Les artistes / Jérémie BOSSONE

Jérémie BOSSONE

Jérémie BOSSONE

Droit devant le micro, fantomatique et éructant, bouillonnant et susurrant des plaintes sombres, Jérémie Bossone n'avait jusqu'à présent que la fougue brute des concerts pour déverser ce trop-plein de mots, cette poésie des confins de l'âme qui est sa marque, entre l'excès du rock et la sagesse brouillonne d'une chanson française aux ciselures classiques. Car comment capter cette stupeur sauvage, ce foisonnement d'images tantôt en creux, tantôt en reliefs surexposés ? Le premier EP sorti en 2011 tentait de graver l'instant de manière brute, captation provisoire autant que désir d'inscrire le fugace sur la durée. Il fallait trouver quelqu'un qui puisse maîtriser l'envolée sans la contraindre, conserver la fureur sans l'endormir.
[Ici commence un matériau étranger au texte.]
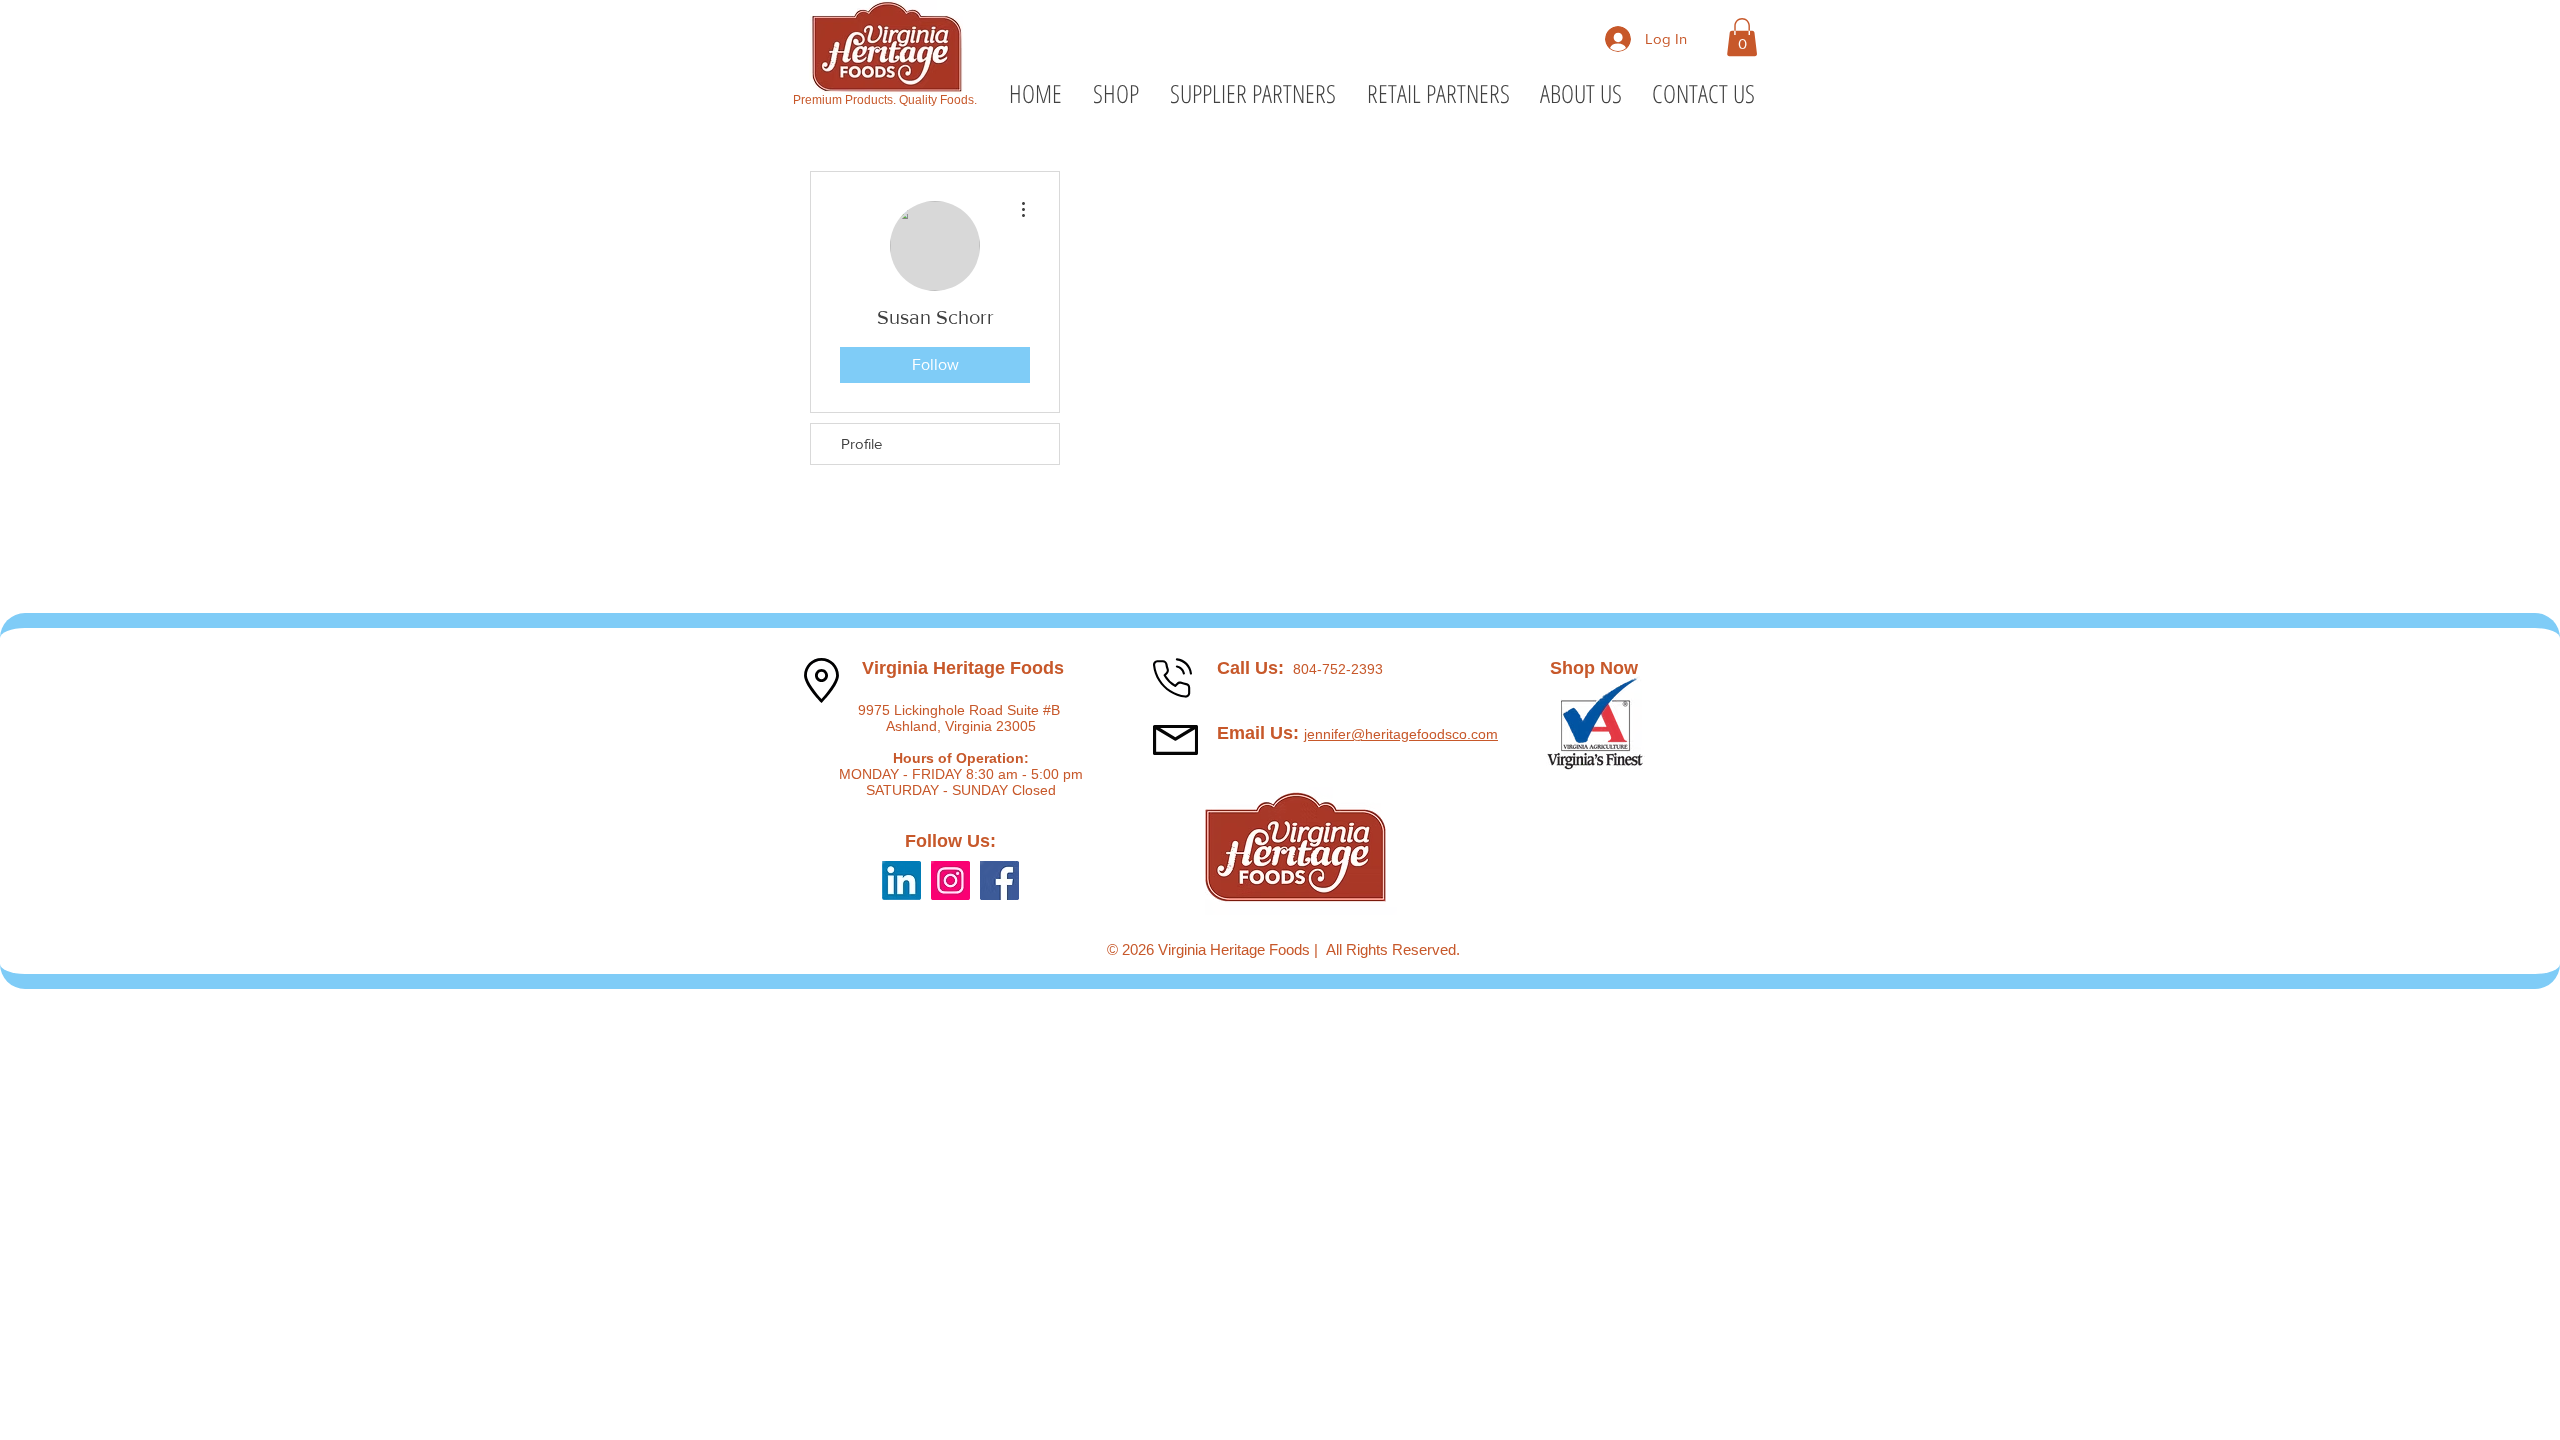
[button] (1742, 37)
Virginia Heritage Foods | (1242, 949)
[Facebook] (999, 880)
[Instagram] (950, 880)
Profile (861, 443)
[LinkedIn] (901, 880)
Ian Caple a répondu au défi de Jérémie Bossone et celui-ci savait qu'il trouverait en lui la personne susceptible de traduire son effervescence après que l'ingénieur du son anglais eut déjà mis en boîte les Bashung, Emily Simon, Simple Minds ou Cocoon. « Gloires » est issu de cette rencontre où le mythique réalisateur a vu en Jérémie Bossone la fusion enfin accomplie entre le rock et la chanson, entre la rage de Noir Désir et celle de Brel.
Car il y en eut avant Jérémie Bossone, des impétrants à cette ambition bien française, jamais accomplie totalement et parfois galvaudée. Mais rarement cet espoir n'aura été aussi près de s'accomplir qu'avec un album qui navigue entre un lyrisme sombre (« La Tombe ») ou rageur (« Scarlett »), des envolées d'un romantisme non feint abreuvé de poésie classique (« Les amants de la Seine », un folk magnifié et presque idéalisé (« Galway ») ou un hommage sans courbettes à Barbara (« Göttingen »). Entre tout cela, Jérémie Bossone place une voix qui ne laisse pas indifférent, qui surprend par sa force et son timbre, parfois presque féminin, et qui malgré tout, demeure empreinte d'une gravité très personnelle.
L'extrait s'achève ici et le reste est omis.